## AIM OF THE TASK
Your answer should be the lines from the one with "The image size is (974, 730)." to the end of the data below, both included, exact and free of pictures.

Dataset items
- - - - - - -

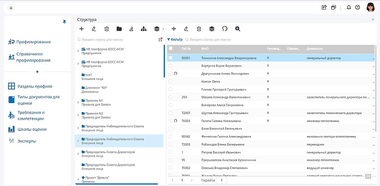This screenshot has height=186, width=380.
Task: Expand the first HR платформа БОСС-HCM node
Action: [x=78, y=51]
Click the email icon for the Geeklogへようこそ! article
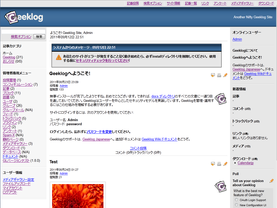 point(213,75)
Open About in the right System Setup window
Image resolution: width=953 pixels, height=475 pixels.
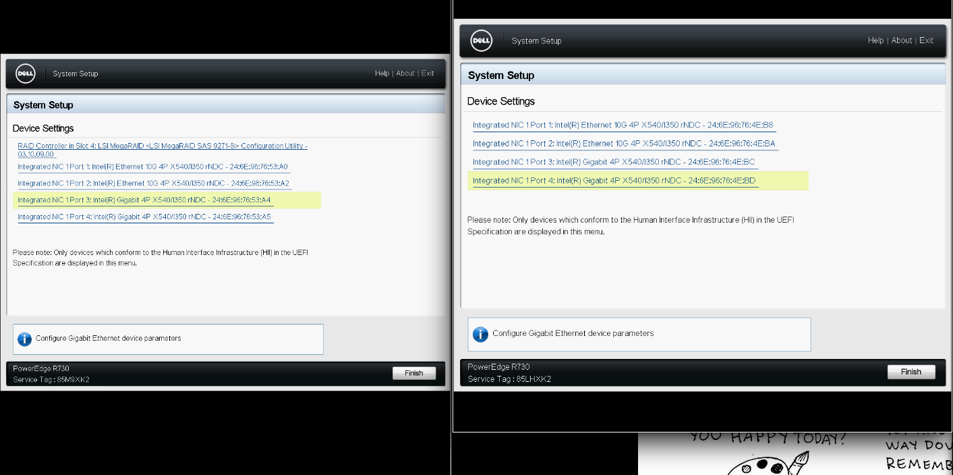[x=902, y=40]
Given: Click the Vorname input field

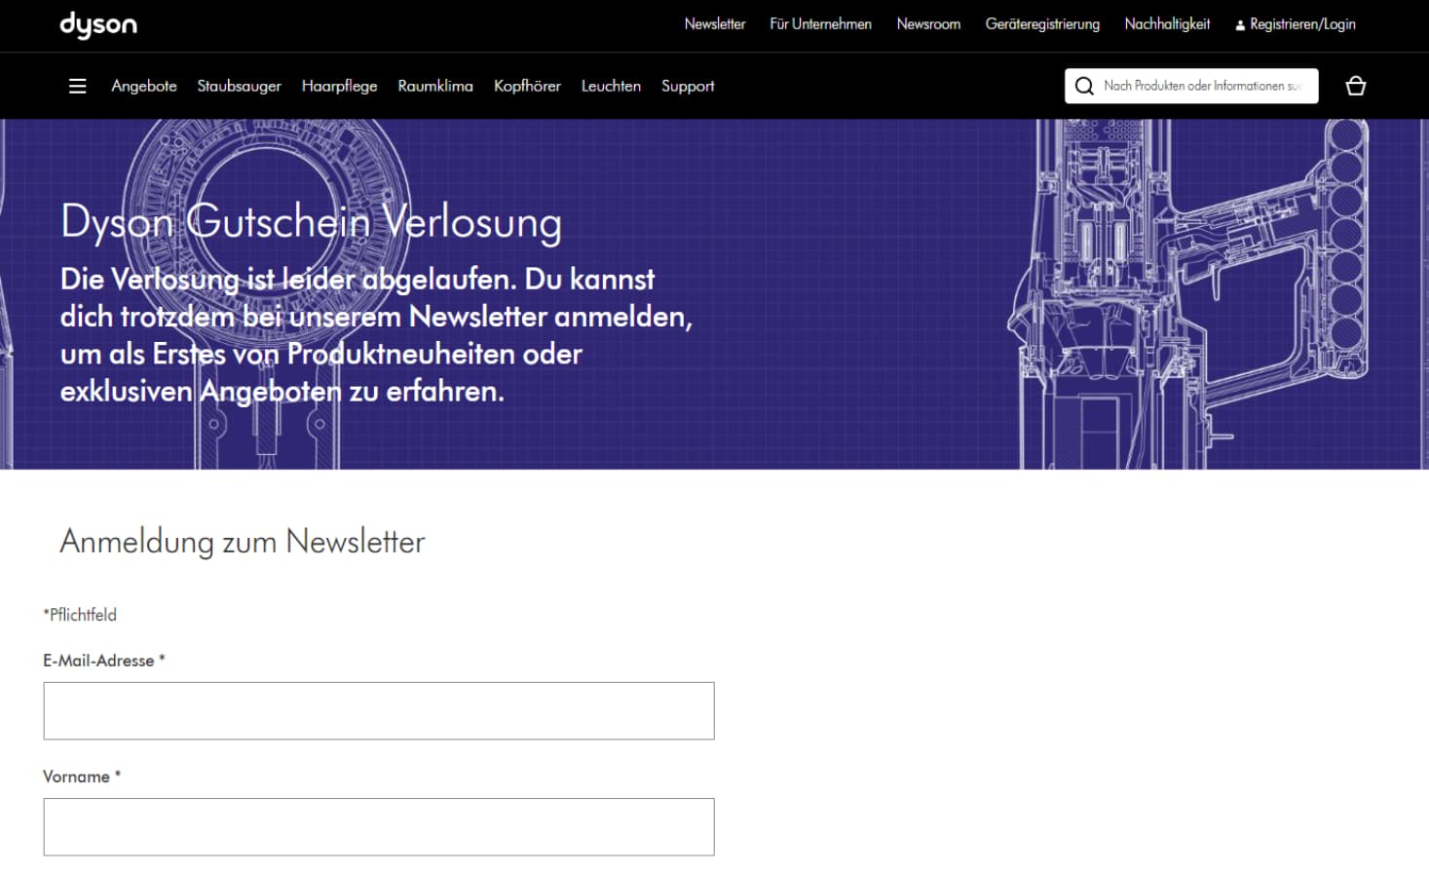Looking at the screenshot, I should [378, 826].
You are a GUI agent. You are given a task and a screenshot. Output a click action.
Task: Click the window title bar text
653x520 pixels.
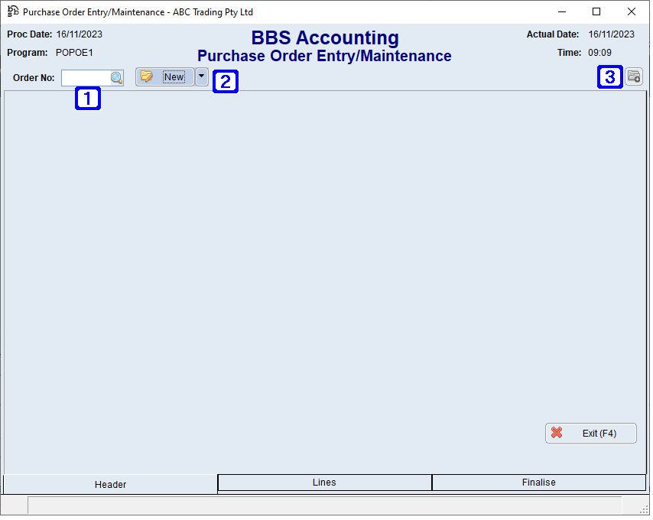138,12
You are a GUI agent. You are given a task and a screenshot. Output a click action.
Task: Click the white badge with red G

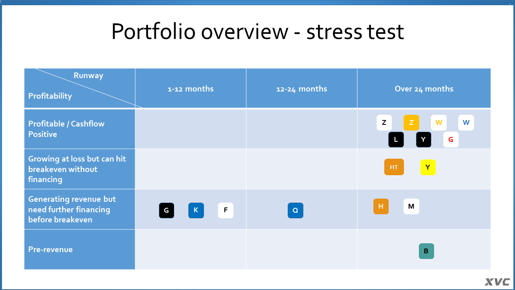click(451, 140)
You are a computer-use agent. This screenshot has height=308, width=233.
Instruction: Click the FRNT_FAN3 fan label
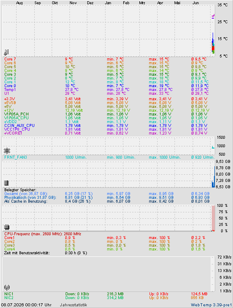(x=16, y=157)
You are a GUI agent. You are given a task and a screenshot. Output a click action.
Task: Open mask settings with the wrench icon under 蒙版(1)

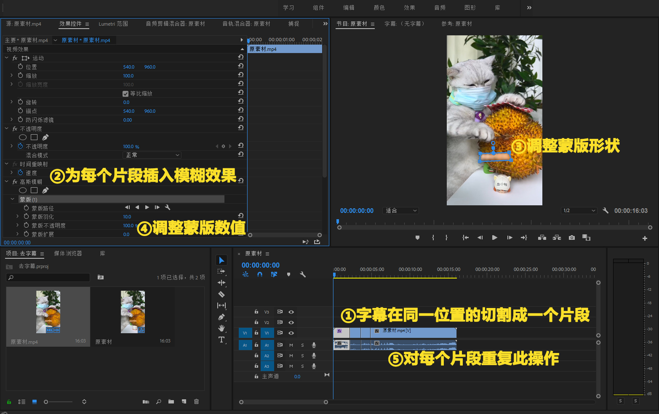pos(168,207)
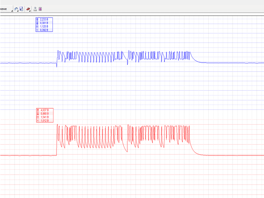
Task: Click the blue channel minimum down-arrow icon
Action: pos(37,23)
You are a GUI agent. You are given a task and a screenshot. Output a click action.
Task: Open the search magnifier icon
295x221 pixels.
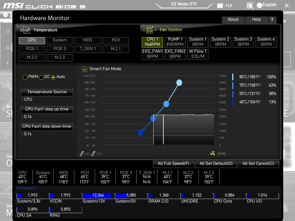250,6
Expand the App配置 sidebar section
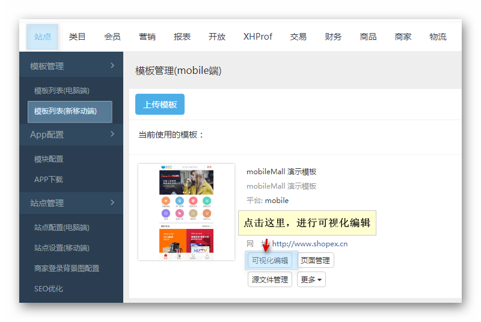Screen dimensions: 481x322 coord(71,135)
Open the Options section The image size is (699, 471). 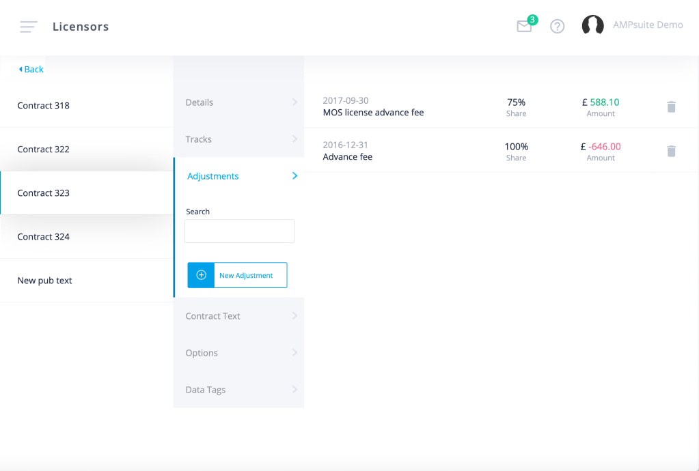point(239,353)
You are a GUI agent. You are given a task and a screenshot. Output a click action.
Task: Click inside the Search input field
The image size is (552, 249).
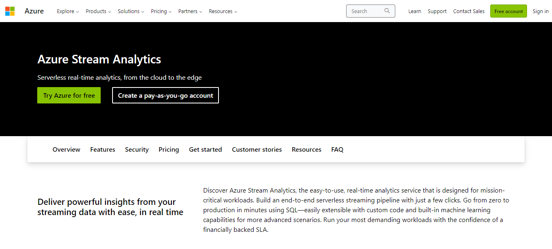click(366, 11)

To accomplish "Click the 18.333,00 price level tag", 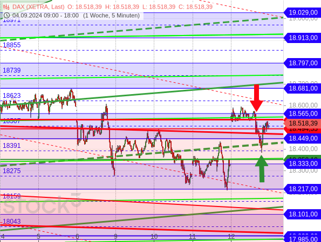I will coord(302,163).
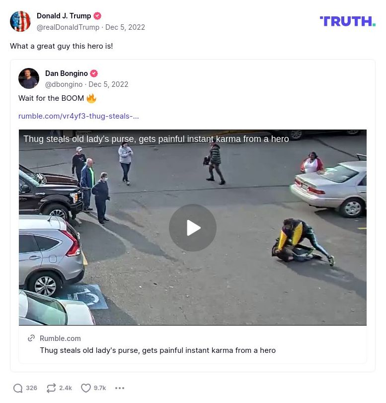Like the post with the heart icon
The width and height of the screenshot is (386, 403).
point(85,388)
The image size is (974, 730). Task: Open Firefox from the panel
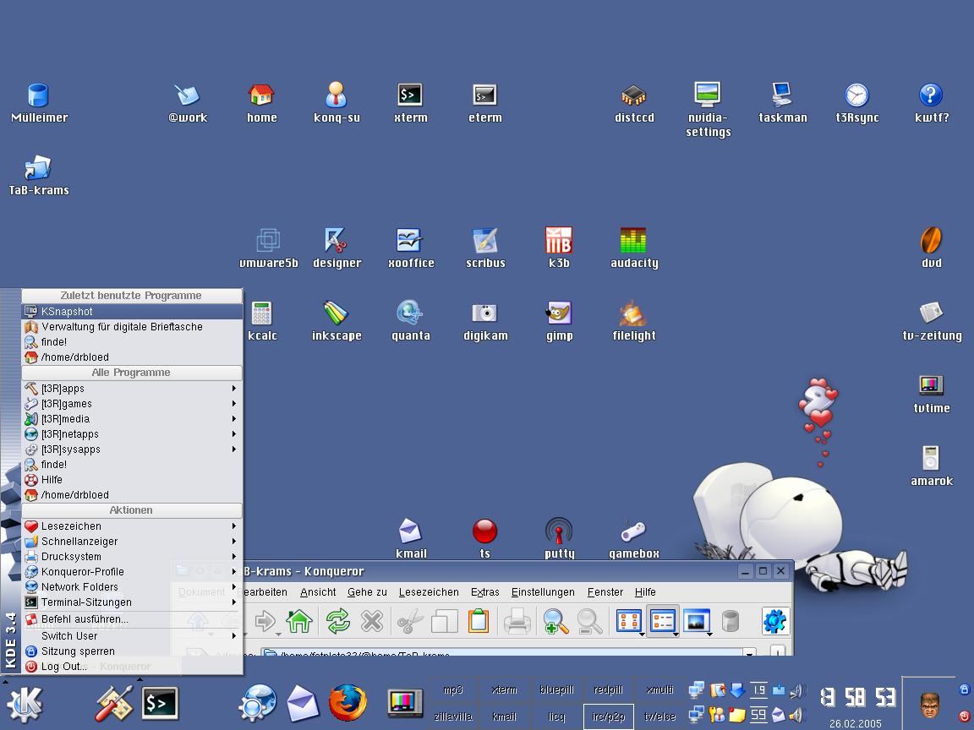click(x=347, y=702)
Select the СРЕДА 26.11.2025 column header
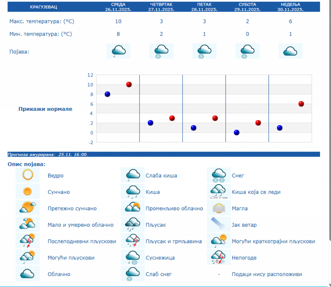 click(118, 7)
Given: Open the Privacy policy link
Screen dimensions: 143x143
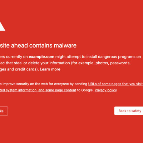Looking at the screenshot, I should pyautogui.click(x=106, y=90).
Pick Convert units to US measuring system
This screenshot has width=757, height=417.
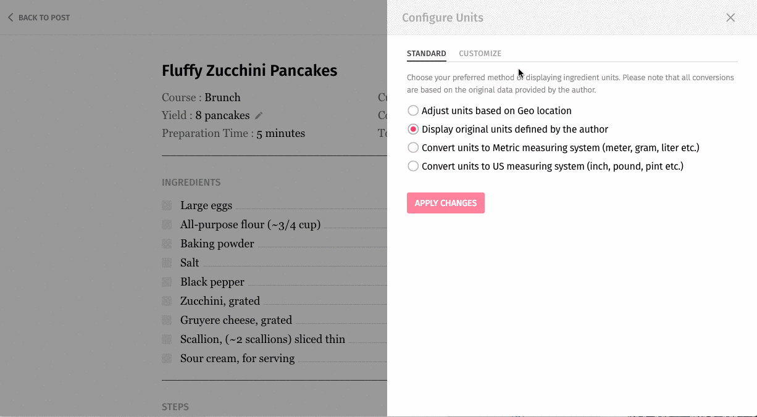point(413,167)
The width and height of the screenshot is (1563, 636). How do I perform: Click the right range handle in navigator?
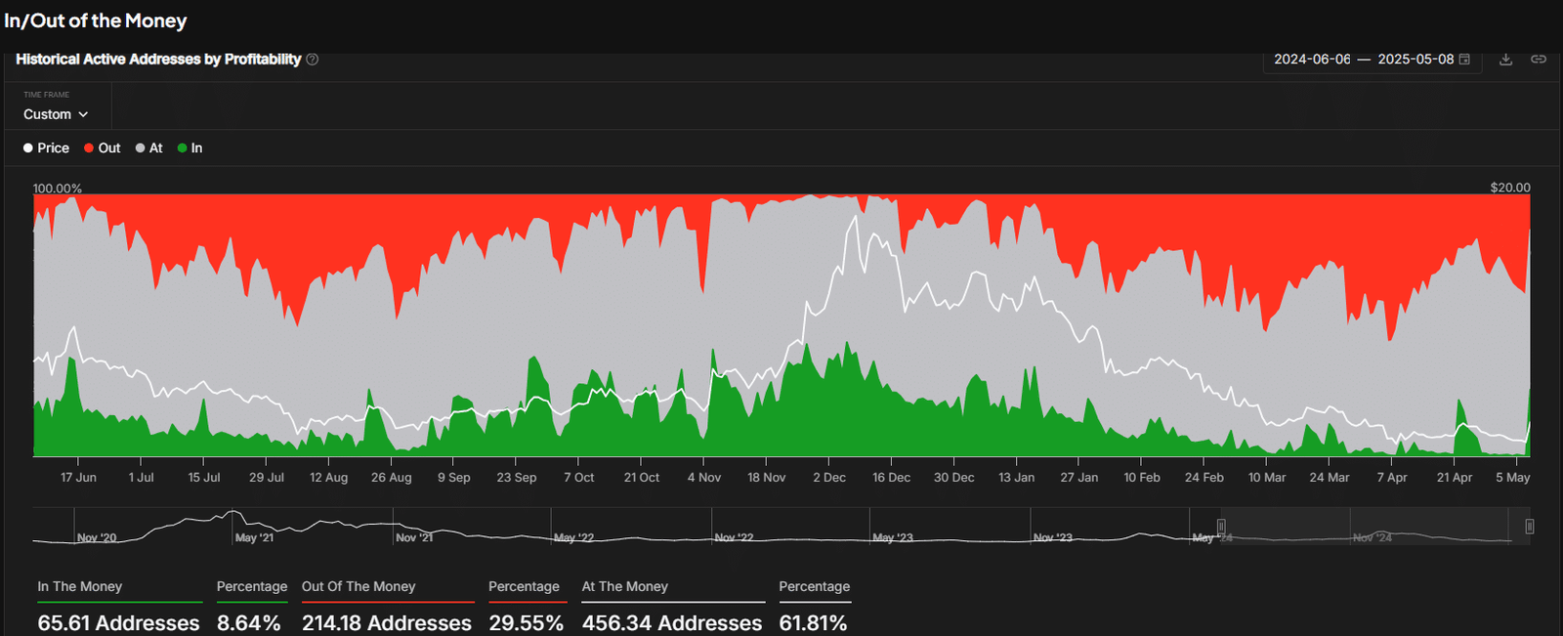pos(1529,527)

- - - - - - -

## EXPECTED ANSWER
The image size is (974, 730). Task: Open Firefox from the panel
click(x=347, y=702)
Select the СРЕДА 26.11.2025 column header
 click(118, 7)
Given: Open the Privacy policy link
Screen dimensions: 143x143
Looking at the screenshot, I should pyautogui.click(x=106, y=90).
Pick Convert units to US measuring system
This screenshot has width=757, height=417.
point(413,167)
The width and height of the screenshot is (1563, 636). How do I perform: Click the right range handle in navigator?
pos(1529,527)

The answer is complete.